Division in the EU over economic interests in China

Tariffs have stirred up waters within the EU. The European automobile industry has opposed this decision given that numerous manufacturers export from the Asian giant and the decision takes its toll on them, in addition to fearing counter-tariffs. That has led countries like Germany to campaign against the European Commission’s decision.

The important economic interests of many countries in China have also crossed paths. During a visit to that country, Pedro Sánchez changed the position that Spain had maintained and asked to “reconsider” the application of tariffs. The movement bothered Brussels, where they accused him of putting Spain’s interests first in obtaining succulent contracts from that country, such as two car factories. It is also one of the countries most affected by the retaliation announced by Beijing: tariffs on pork (one of Spain’s main export sectors), liquors such as brandy and dairy products. The European Commission has started a fight before the World Trade Organization because it considers China’s accusation of unfair competition in these areas unfounded.

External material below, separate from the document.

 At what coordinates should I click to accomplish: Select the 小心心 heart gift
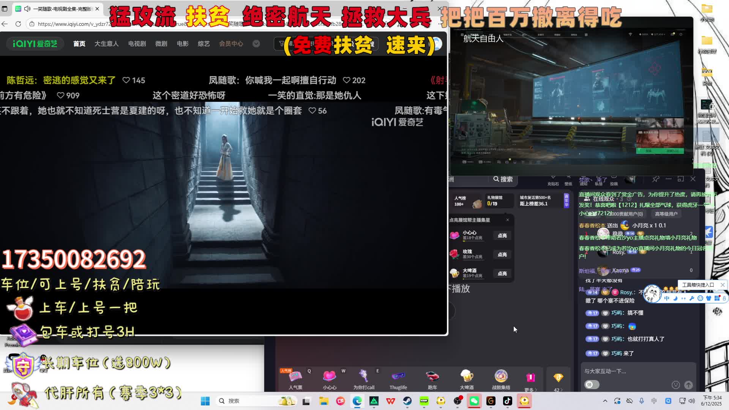click(329, 377)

Finally, Spain abstained in the final vote in which the division within the EU was evident: ten countries were in favor of increasing tariffs, five rejected them and the majority (twelve) abstained.

Knocking down the tariffs required a qualified majority in the EU (at least fifteen member states representing 65% of the population would have had to vote against), so the European Commission went ahead. Ursula von der Leyen is also seeking a tough gesture in the face of the trade war at a time when Europe practically needs to reinvent itself to increase its competitiveness.

The tariffs that now come into force do so for a period of five years. However, talks with the Chinese Government continue and it is possible to reach an agreement at any time that would allow the imposition to be reversed. In fact, the European Commission reminds that it can be negotiated with exporters individually.